Actually the cloud-config-downloader add a random wait time before restarting the kubelet in case the kubelet was updated or a configuration change was made to it. This is required to reduce the load on the API server and the traffic on the internet uplink. It also reduces the overall downtime of the services in the cluster because every kubelet restart takes a node for several seconds into NotReady state which eventually interrupts service availability.

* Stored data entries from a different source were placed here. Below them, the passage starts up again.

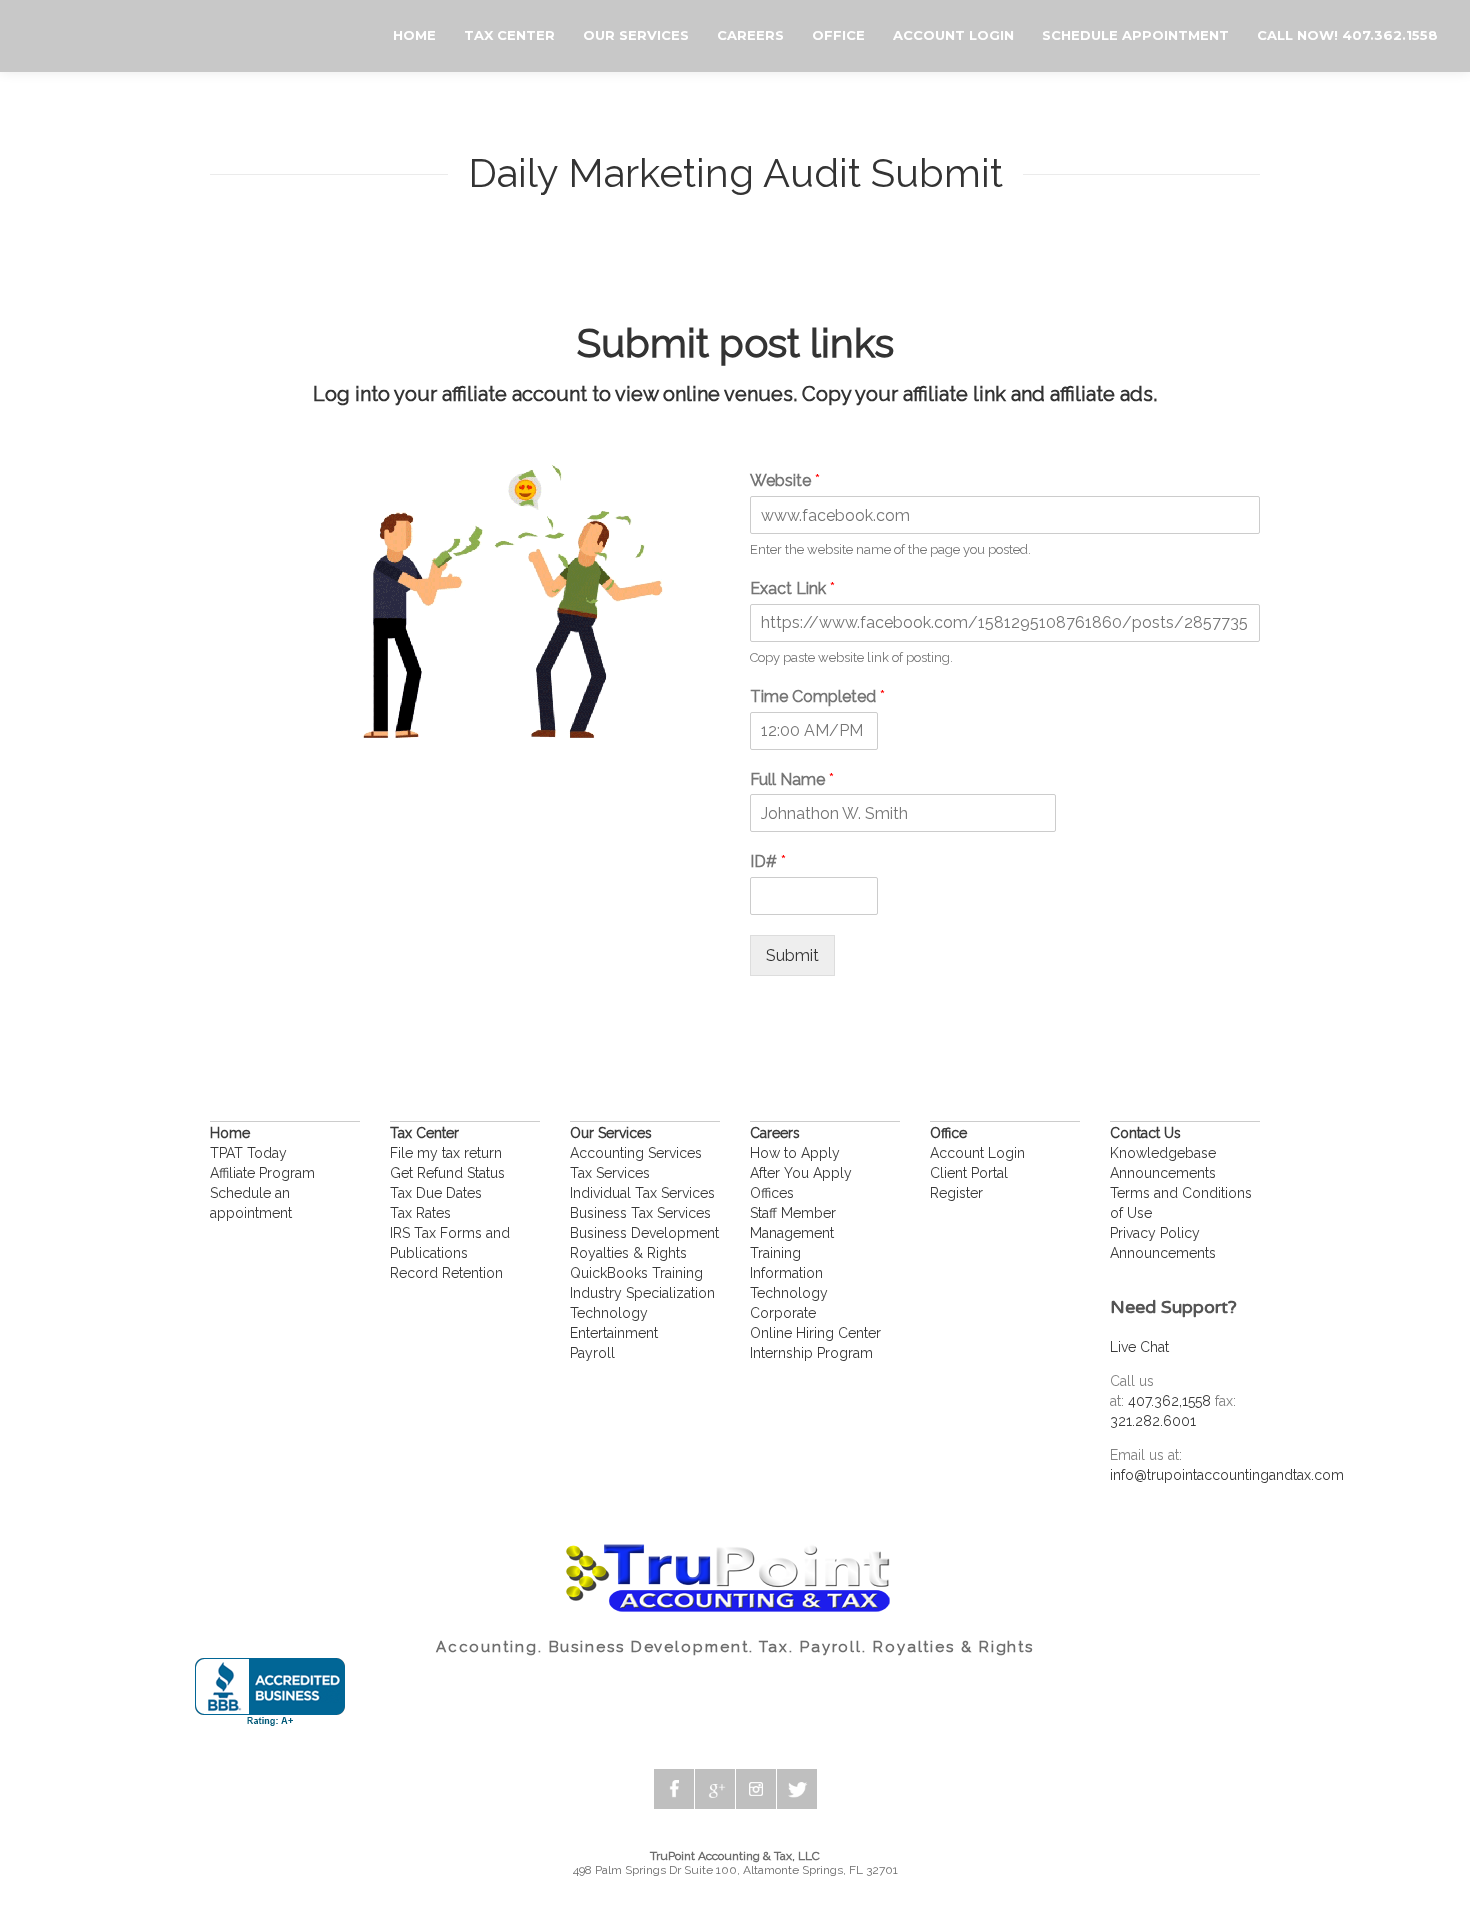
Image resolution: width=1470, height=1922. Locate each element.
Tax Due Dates (436, 1193)
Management (792, 1233)
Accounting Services (636, 1153)
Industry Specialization (642, 1293)
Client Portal (969, 1173)
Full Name (792, 779)
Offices (772, 1193)
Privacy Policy (1155, 1233)
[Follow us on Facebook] (674, 1789)
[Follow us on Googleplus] (715, 1789)
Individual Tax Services (642, 1193)
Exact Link (792, 588)
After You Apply (801, 1173)
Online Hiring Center (815, 1333)
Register (956, 1193)
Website (785, 480)
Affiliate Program (262, 1173)
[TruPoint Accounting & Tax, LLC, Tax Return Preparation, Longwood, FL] (270, 1692)
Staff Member (793, 1213)
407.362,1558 (1169, 1401)
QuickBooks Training (636, 1273)
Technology (609, 1313)
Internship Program (811, 1353)
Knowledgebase (1163, 1153)
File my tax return (446, 1153)
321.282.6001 (1153, 1421)
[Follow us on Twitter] (797, 1789)
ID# (768, 861)
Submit (792, 955)
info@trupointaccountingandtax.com (1227, 1475)
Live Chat (1139, 1347)
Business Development (644, 1233)
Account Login (977, 1153)
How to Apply (795, 1153)
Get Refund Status (447, 1173)
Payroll (592, 1353)
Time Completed (817, 696)
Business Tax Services (640, 1213)
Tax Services (610, 1173)
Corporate (783, 1313)
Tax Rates (420, 1213)
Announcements (1163, 1173)
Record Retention (446, 1273)
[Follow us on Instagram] (756, 1789)
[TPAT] (20, 37)
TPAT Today (248, 1153)
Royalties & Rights (628, 1253)
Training (775, 1253)
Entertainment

Decision was made to keep the existing jitter mechanism which calculates the kubelet-download-and-restart-delay-seconds on the controller itself.

Correctness

The configuration of the cloud-config-downloader is actually done by placing a file for every configuration item on the disk on the worker node. This was done because parsing the content of a single file and using this as a value in bash reduces to something like VALUE=$(cat /the/path/to/the/file). Simple but lacks validation, type safety and whatnot. With the gardener-node-agent we introduce a new API which is then stored in the gardener-node-agent secret and stored on disc in a single yaml file for comparison with the previous known state. This brings all benefits of type safe configuration. Because actual and previous configuration are compared, removed files and units are also removed and stopped on the worker if removed from the OSC.

Availability

Previously the cloud-config-downloader simply restarted the systemd-units on every change to the OSC, regardless which of the services changed. The gardener-node-agent first checks which systemd-unit was changed, and will only restart these. This will remove unneeded kubelet restarts.

Goals

create a new shoot which only uses the new gardener-node-agent
update existing workers from cloud-config-downloader to gardener-node-agent
same behavior when applying the OSC as before.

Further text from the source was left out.